Se produce una aceleración de la actividad con nerviosismo, palpitaciones, insomnio, temblores en las manos, aumento del número de deposiciones, sudoración excesiva, intolerancia al calor (incluso en ambientes fríos), amenorrea y pérdida de peso a pesar de ingesta aumentada.
La piel está caliente y húmeda, las palmas están rojizas y las uñas quebradizas. El cabello es fino y sedoso. La mirada está fija y da la impresión de tener los ojos muy abiertos. Aumenta la frecuencia cardiaca y puede acompañarse de arritmias (fibrilación auricular). Puede presentar episodios de insuficiencia cardíaca. En ocasiones se puede observar y palpar la glándula aumentada de tamaño a la altura del cuello.

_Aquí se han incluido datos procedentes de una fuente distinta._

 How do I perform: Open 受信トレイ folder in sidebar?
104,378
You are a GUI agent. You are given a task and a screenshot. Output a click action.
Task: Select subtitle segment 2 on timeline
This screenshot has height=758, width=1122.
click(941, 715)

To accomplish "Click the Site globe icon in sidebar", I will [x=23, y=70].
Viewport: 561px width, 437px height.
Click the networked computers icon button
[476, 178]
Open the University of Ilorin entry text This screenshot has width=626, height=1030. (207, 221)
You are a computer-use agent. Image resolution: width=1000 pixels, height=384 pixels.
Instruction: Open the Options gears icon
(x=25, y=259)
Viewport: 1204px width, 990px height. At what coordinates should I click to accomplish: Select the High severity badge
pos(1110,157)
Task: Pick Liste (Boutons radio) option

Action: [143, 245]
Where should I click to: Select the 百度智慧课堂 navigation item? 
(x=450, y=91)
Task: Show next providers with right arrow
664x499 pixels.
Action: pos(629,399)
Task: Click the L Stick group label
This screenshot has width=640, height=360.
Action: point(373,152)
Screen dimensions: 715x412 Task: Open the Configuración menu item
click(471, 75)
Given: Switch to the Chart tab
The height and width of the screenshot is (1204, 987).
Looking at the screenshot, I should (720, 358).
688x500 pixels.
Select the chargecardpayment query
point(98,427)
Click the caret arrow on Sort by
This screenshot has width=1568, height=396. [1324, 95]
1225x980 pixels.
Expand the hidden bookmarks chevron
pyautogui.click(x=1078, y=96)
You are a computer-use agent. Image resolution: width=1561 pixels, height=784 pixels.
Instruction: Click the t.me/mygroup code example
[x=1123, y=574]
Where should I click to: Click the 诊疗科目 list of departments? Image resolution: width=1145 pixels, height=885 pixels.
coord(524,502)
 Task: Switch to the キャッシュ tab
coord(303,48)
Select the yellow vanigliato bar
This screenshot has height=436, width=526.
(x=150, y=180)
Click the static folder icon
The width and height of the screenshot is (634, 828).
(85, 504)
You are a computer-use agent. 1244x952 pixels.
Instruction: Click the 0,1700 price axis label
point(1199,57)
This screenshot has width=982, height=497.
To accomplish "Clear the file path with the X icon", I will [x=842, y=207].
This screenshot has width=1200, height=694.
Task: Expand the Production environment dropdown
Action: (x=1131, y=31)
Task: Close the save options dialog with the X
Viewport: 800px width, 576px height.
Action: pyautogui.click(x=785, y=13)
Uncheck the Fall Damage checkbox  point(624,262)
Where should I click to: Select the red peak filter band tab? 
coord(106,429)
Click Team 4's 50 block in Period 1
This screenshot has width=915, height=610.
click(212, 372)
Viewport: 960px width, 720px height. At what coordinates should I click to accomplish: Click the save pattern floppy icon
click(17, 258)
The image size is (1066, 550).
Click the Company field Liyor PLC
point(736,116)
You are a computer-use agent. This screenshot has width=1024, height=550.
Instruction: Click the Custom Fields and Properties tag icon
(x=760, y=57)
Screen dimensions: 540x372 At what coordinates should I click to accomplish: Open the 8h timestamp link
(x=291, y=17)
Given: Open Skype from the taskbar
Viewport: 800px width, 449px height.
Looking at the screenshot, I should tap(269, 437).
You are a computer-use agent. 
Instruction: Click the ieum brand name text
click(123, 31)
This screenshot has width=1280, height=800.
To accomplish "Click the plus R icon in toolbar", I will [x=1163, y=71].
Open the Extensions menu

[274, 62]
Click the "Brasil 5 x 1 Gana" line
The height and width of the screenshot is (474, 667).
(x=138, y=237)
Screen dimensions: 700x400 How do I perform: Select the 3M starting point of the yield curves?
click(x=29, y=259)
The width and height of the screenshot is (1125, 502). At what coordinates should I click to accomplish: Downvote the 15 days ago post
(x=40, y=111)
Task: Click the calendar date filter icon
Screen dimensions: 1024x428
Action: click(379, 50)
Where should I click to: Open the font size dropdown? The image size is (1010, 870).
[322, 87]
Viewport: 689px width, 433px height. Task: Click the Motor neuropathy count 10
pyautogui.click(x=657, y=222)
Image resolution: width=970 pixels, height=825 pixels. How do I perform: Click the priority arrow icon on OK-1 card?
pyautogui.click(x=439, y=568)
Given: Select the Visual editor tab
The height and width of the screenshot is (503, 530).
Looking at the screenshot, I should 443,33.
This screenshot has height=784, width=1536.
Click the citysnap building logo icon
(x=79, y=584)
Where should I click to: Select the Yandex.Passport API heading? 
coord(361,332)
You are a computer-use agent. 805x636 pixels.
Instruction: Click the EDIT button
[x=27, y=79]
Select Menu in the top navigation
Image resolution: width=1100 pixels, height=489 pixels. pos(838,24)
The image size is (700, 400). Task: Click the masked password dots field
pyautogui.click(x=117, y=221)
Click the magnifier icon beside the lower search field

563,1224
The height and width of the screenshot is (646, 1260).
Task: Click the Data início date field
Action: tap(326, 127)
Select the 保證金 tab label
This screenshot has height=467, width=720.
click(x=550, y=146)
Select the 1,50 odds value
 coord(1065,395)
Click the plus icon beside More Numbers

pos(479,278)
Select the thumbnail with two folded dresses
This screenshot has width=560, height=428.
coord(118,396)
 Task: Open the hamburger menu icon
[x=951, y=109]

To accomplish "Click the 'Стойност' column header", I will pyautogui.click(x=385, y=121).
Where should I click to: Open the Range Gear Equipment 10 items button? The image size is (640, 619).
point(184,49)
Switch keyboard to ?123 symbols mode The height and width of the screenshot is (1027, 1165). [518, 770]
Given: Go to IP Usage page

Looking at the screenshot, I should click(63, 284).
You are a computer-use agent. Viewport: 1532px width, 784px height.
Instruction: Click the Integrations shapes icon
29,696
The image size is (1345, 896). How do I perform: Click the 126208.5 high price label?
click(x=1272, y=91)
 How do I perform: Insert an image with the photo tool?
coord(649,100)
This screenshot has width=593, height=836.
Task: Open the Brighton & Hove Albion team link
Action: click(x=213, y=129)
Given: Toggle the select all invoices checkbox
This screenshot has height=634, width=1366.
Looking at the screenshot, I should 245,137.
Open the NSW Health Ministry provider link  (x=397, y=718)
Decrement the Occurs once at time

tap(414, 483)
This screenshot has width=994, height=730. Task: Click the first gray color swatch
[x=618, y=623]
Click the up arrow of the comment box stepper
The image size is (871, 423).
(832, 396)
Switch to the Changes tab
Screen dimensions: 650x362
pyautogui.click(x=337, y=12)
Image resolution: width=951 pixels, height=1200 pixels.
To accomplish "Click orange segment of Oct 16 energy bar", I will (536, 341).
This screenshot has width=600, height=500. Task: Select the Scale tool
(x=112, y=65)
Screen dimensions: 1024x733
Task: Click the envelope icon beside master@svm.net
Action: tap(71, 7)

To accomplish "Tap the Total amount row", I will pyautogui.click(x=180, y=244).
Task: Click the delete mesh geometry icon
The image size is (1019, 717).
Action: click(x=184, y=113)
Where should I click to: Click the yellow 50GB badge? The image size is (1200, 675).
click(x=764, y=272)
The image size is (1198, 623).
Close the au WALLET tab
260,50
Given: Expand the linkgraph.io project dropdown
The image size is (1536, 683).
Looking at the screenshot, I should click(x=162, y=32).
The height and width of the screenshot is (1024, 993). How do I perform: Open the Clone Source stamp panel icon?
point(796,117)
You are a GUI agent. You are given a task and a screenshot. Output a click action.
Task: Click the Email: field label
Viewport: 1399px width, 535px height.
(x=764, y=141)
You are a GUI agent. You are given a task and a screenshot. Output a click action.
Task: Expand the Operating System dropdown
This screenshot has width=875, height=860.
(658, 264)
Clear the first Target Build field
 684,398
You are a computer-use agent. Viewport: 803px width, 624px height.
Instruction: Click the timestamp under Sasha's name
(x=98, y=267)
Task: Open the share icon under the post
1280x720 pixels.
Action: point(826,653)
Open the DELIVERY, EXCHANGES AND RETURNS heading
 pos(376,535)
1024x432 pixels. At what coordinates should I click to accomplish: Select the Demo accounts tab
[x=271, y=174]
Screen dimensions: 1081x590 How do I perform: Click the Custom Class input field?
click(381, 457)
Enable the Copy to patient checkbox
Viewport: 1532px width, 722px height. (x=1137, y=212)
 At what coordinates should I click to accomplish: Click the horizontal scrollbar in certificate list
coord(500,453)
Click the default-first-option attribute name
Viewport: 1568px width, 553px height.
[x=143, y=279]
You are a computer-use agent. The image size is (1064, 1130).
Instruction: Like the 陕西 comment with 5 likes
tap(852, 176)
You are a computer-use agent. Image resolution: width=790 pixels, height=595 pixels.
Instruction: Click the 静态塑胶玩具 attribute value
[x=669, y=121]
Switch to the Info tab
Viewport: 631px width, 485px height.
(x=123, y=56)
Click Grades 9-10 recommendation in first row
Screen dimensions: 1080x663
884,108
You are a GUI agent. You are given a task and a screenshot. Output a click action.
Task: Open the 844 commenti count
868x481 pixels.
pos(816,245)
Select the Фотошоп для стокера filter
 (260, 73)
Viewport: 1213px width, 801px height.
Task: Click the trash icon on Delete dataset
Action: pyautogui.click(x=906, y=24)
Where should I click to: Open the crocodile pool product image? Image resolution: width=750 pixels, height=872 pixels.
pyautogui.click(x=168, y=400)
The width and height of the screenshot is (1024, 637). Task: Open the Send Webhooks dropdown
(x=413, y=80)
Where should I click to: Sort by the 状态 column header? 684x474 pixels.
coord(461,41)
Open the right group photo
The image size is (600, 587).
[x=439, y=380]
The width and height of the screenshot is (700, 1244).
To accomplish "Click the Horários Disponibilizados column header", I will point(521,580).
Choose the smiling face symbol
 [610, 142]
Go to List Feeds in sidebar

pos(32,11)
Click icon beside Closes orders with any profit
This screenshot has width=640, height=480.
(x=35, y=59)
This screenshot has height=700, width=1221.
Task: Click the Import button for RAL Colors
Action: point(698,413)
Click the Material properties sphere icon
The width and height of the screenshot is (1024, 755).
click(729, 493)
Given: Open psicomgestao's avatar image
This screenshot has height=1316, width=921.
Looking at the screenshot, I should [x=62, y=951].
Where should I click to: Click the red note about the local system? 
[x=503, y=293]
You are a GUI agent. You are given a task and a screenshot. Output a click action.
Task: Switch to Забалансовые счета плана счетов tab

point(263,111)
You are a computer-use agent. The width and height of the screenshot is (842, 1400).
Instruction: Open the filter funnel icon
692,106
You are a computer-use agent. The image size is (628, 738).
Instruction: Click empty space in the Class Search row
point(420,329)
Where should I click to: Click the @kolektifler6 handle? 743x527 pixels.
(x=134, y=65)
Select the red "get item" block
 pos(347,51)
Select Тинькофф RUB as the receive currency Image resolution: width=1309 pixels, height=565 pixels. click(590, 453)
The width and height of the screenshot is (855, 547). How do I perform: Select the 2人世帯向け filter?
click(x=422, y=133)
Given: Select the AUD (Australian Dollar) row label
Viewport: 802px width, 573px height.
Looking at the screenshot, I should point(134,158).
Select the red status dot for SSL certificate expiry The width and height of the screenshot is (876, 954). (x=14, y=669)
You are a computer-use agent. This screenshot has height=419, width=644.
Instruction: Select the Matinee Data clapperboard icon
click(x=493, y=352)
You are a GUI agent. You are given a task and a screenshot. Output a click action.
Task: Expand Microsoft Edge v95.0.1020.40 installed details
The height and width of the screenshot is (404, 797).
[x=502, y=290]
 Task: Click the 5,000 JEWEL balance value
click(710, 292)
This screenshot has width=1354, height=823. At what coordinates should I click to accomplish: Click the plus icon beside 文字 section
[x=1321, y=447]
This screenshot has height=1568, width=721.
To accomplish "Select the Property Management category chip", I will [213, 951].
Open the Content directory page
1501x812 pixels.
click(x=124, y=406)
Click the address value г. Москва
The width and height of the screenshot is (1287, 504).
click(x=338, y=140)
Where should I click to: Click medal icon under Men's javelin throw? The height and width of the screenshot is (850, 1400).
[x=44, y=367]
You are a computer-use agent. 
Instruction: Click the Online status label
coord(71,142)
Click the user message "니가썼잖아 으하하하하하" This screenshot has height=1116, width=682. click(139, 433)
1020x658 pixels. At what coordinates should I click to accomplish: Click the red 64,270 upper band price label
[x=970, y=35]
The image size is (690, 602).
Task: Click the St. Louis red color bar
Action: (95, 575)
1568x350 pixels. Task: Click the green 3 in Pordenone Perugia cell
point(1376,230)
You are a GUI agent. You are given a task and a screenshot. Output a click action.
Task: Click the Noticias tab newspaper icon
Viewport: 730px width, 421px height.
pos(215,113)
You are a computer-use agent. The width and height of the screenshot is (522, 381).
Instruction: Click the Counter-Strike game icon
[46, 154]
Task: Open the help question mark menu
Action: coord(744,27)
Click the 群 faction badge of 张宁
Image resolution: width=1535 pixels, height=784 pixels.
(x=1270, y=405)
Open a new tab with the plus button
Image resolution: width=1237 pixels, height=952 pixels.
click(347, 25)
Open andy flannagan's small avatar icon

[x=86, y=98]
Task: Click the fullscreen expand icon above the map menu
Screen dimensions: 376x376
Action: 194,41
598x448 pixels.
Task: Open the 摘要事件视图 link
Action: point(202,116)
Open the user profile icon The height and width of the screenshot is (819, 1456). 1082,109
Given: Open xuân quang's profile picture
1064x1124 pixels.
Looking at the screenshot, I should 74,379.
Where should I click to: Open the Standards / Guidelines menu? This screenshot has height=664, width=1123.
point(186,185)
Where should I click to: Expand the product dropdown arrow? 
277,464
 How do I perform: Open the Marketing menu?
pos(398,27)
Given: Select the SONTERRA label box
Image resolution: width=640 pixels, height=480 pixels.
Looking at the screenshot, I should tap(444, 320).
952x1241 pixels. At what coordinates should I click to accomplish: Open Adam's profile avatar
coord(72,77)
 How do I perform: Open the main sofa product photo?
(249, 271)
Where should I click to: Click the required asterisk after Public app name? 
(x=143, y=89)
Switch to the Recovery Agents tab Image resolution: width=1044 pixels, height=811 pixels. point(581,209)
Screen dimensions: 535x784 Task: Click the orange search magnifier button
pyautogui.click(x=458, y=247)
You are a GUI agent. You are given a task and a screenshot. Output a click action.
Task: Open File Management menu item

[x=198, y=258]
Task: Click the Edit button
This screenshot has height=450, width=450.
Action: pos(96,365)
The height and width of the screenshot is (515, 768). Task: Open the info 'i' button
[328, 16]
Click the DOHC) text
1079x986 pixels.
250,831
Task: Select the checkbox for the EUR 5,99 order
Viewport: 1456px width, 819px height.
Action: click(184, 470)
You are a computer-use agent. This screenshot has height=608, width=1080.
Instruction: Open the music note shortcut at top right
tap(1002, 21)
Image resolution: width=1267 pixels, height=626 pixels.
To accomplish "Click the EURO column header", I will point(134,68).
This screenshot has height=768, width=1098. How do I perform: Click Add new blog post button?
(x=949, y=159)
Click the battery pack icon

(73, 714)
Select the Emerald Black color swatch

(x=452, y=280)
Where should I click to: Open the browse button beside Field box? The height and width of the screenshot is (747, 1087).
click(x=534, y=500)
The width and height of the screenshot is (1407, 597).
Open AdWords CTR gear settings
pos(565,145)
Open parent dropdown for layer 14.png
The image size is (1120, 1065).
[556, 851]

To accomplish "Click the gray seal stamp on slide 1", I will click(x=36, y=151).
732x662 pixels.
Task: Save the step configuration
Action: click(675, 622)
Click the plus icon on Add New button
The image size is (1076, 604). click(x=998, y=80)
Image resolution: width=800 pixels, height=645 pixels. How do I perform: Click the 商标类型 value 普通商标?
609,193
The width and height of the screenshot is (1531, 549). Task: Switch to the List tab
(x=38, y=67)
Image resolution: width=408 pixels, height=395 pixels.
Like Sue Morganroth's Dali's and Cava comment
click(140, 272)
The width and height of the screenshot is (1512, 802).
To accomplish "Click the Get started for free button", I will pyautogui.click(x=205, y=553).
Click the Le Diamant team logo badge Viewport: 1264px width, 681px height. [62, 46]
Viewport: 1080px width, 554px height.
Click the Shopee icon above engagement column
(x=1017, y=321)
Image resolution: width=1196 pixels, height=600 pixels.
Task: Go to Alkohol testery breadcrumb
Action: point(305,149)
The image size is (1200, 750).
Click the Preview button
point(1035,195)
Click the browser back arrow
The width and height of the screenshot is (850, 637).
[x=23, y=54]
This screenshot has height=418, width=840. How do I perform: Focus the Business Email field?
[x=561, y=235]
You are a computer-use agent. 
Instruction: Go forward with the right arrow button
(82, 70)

En el anciano puede aparecer un cuadro diferente, llamado hipertiroidismo apático, en el cual, el paciente está decaído, apático, desorientado, sin apetito. Las alteraciones del ritmo cardíaco, son habituales en estas edades por lo que pueden no ser valoradas como síntomas de hipertiroidismo.
Se llama tormenta tiroidea a la aparición brusca de los síntomas, con fiebre, debilidad, agitación y confusión, pudiendo incluso llegar al coma. Suele estar desencadenada por otras enfermedades como infecciones, traumatismos y se trata de una urgencia médica.